Quand sa peau commença à se déchirer sous la poussée musculaire et l'apparition des premiers tenta-vers, on oublia pour de bon le code d'enregistrement de Jezabel (Chim-3.223) pour ne plus utiliser que le sobriquet d'Amalgame, qui lui allait comme un gant.
La chose, si elle avait une allure un peu humaine, n'avait plus rien d'une femme. Cinq années suffirent à faire de la séduisante et pulpeuse Jezabel King le tas musculeusement informe et déchiré qu'était Amalgame, créature prétendument asexuée. Son esprit avait été calibré par la Compagnie. Ré-étudié. L'humaine n'était pas brillante mais loin d'être bête, son horrifique pendant informe n'avait plus rien de cette tête bien faite. On lui apprit des ordres-clés et des actions, on géra ses greffons pour en garder la cohérence, on analysa ses performances et ses capacités.

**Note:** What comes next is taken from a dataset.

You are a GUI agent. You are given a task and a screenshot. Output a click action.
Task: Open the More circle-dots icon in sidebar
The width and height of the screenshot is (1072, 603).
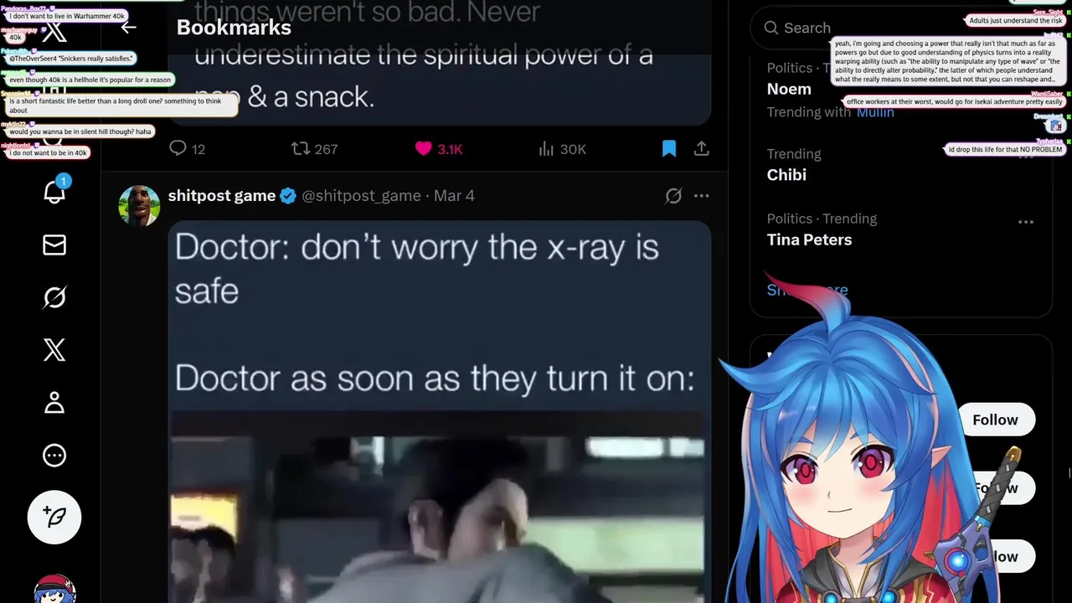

Amalgame était un succès retentissant pour la Compagnie, qui prétendait lancer la seconde phase de son projet, Chim-3.223 n'en étant en fait que le prologue.
La Matrice gestatrice, dans le sens propre du terme.
Le centre n°166 de la Compagnie devant pour diverses raisons être fermé, on décida de transférer la chose dans le centre 432, situé dans la région de la ville japonaise de Seikusu. Un voyage normalement anodin, préparé de longue date pour éviter tout imprévu. La Compagnie avait bloqué le trafic aérien de la zone à son seul usage, vérifié des centaines de fois que les montagnes boisées étaient désertes. A l'intérieur du Jumbo Jet qui transportait Amalgame, celui-çi s'agita alors soudainement en prenant au dépourvu ses gardes. La chose s'attaqua d'abord à ceux qui connaissaient les ordres à prononcer pour la faire obéir : les tentacules leurs broyèrent si fort la gorge que la pression sanguine fit voler leurs yeux hors de leurs orbites. D'autres l'attaquèrent bien, mais la chose résista aux mitrailleuses comme si elles n'avaient craché que des perles de polystyrène. Les fous connurent le même sort et bientôt la garde présente fut entièrement décimée, ne laissant que des pilotes impuissants face à la créature qui les massacra, faisant s'écraser l'avion sur les montagnes qui bordaient la fourmillante métropole.
On ne retrouva que la carcasse du Jumbo et les corps calcinés des gardes éparpillés dans la zone du crash. Nulle trace d'Amalgame, décrété comme en fuite et extrêmement dangereux.
J'ai volontairement laissé bien des points obscurs sur l'histoire et les capacités / particularités d'Amalgame, afin de pouvoir les développer librement dans le jeu avec le concours d'éventuels partenaires disposés à fouiller un peu le personnage. Ainsi, certains pouvoirs par exemple ne seront révélés qu'avec le jeu.